Chitrakar, Rojin, Stevens, Lewis, Baugh, L. Ryan, Moya, Nicolas D., Walhout, Marian, Tanny, Robyn E., Dekker, Job, Na, Huimin, Andersen, Erik C.
[
International Worm Meeting,
2021]
Decades of research have led to the development of comprehensive genome resources that have been essential to study the Caenorhabditis elegans species. In parallel, the emergence of Caenorhabditis briggsae as a model system has been useful to make interspecies comparisons. Despite the importance of C. briggsae as a model, its genome resources have not been developed to the same extent as C. elegans. The current genome of C. briggsae reference strain AF16 contains thousands of unresolved gaps and numerous mis-assemblies. Because of these issues, C. briggsae gene models remain incomplete and have numerous structural errors in protein-coding genes. We sought to exploit the latest sequencing technologies and computational tools to provide the highest quality C. briggsae genome resources to date. First, we generated high-quality genome assemblies for two strains of C. briggsae: QX1410 (a "tropical" strain isolated in Saint Lucia that is closely related to AF16) and VX34 (a divergent strain isolated in China). These genome assemblies incorporate high coverage Oxford Nanopore PromethION long reads and chromosome conformation capture (Hi-C) data. Second, we genotyped 99 recombinant inbred lines generated from reciprocal crosses between QX1410 and VX34. Using these data, we produced a high-quality recombination map that validated the placement of scaffolds after genome assembly. Third, we sequenced the transcriptomes of each strain to high coverage using Pacific Biosciences SMRT and Illumina platforms.
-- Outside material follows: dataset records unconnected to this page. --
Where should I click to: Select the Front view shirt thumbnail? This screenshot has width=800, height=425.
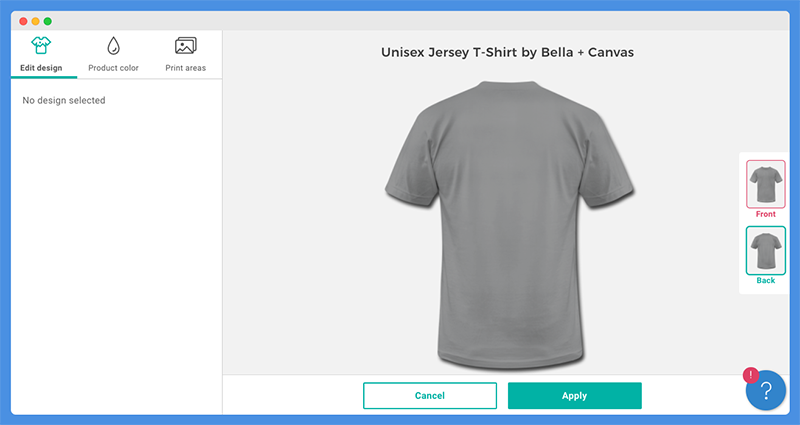(x=766, y=184)
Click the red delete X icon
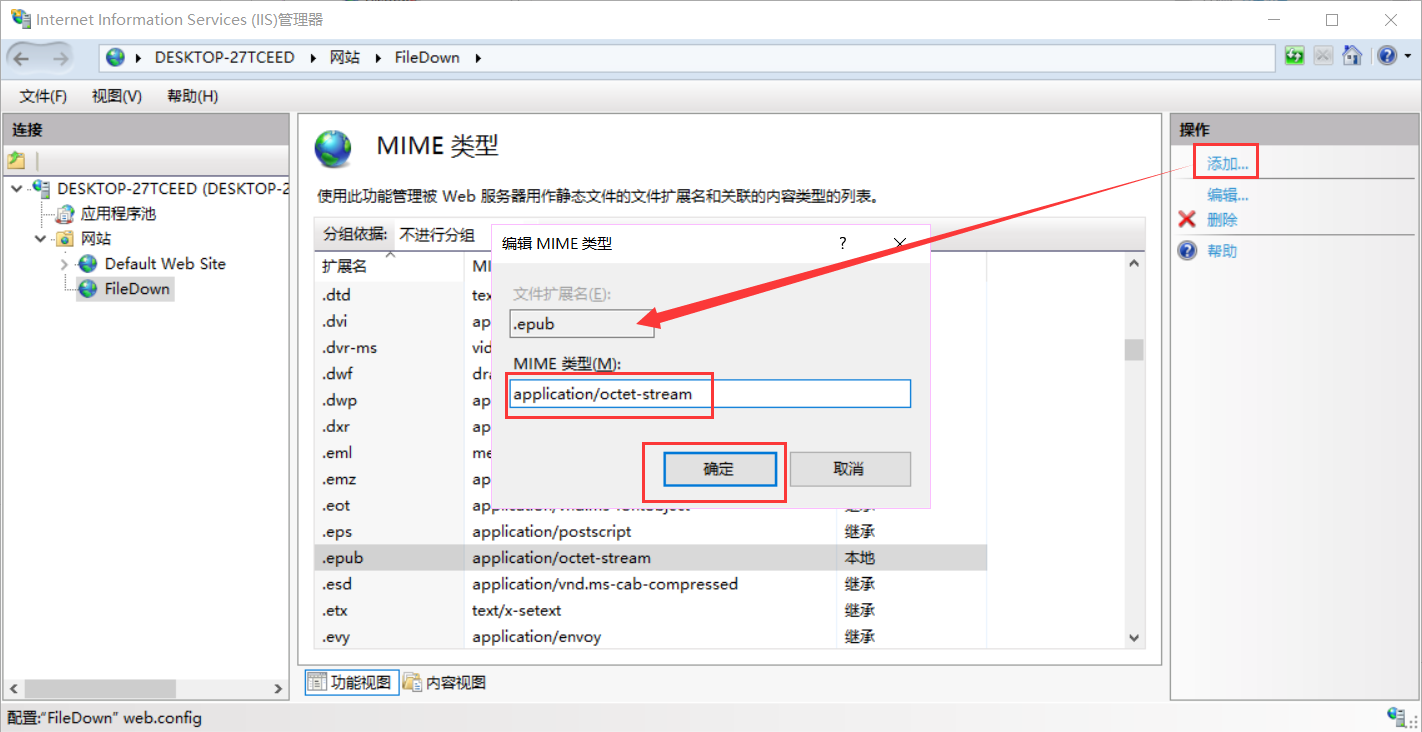This screenshot has width=1422, height=732. point(1187,220)
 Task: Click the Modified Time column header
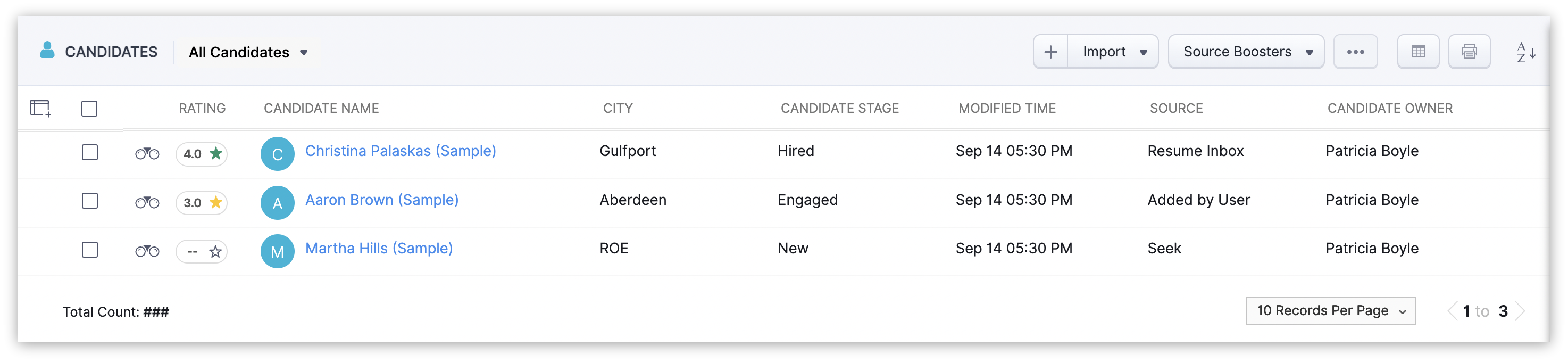[x=1007, y=109]
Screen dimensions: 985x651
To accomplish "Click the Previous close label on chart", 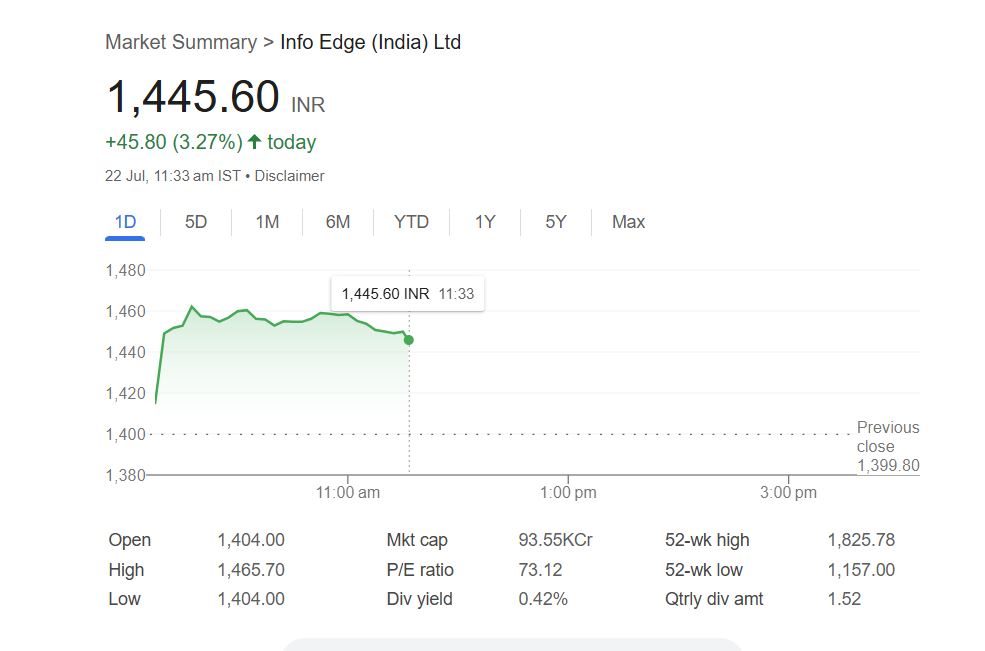I will [887, 437].
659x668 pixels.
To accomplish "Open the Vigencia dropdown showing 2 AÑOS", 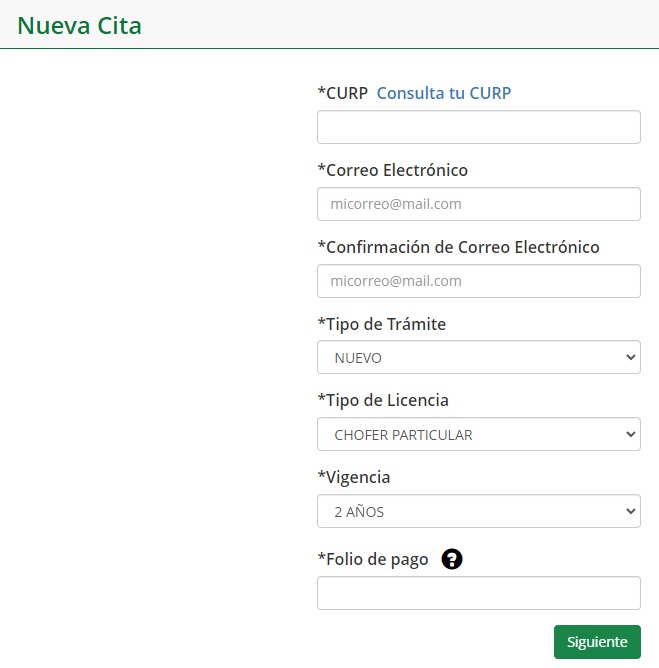I will [478, 511].
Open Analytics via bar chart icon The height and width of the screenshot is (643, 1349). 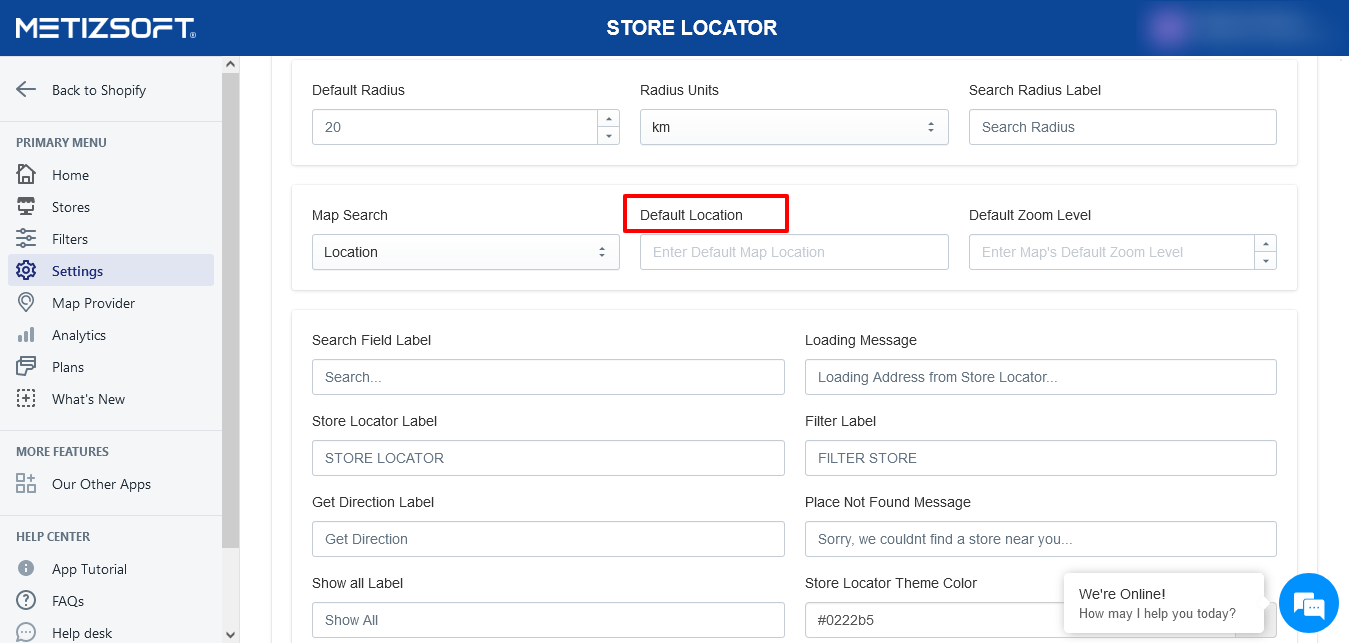26,335
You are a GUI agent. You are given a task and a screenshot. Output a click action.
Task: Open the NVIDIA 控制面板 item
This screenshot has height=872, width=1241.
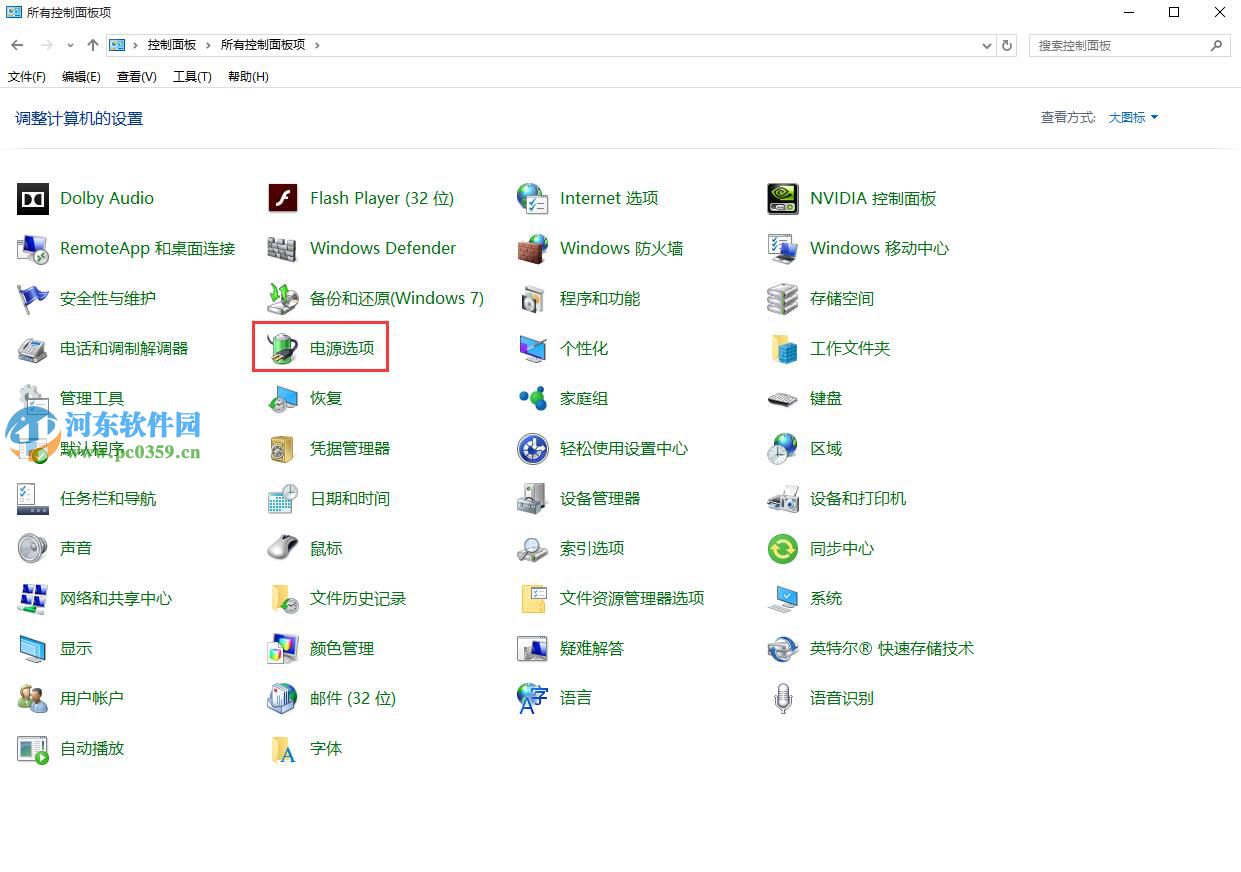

We developed a computational pipeline that leverages long and short RNA reads to generate a genome annotation for each strain. These new genome annotations have improved accuracy and completeness relative to the AF16 genome. Fourth, our research group currently maintains over 1,600 C. briggsae wild strains, comprising the largest collection worldwide. We sequenced the genomes of this entire collection to high coverage using the Illumina platform. We mapped the sequences of all wild strains to the QX1410 genome to call single nucleotide variants across the entire population. These high-quality genome resources will facilitate new avenues of research, including quantitative and population genetic studies of C. briggsae, and enable informative comparisons with C. elegans.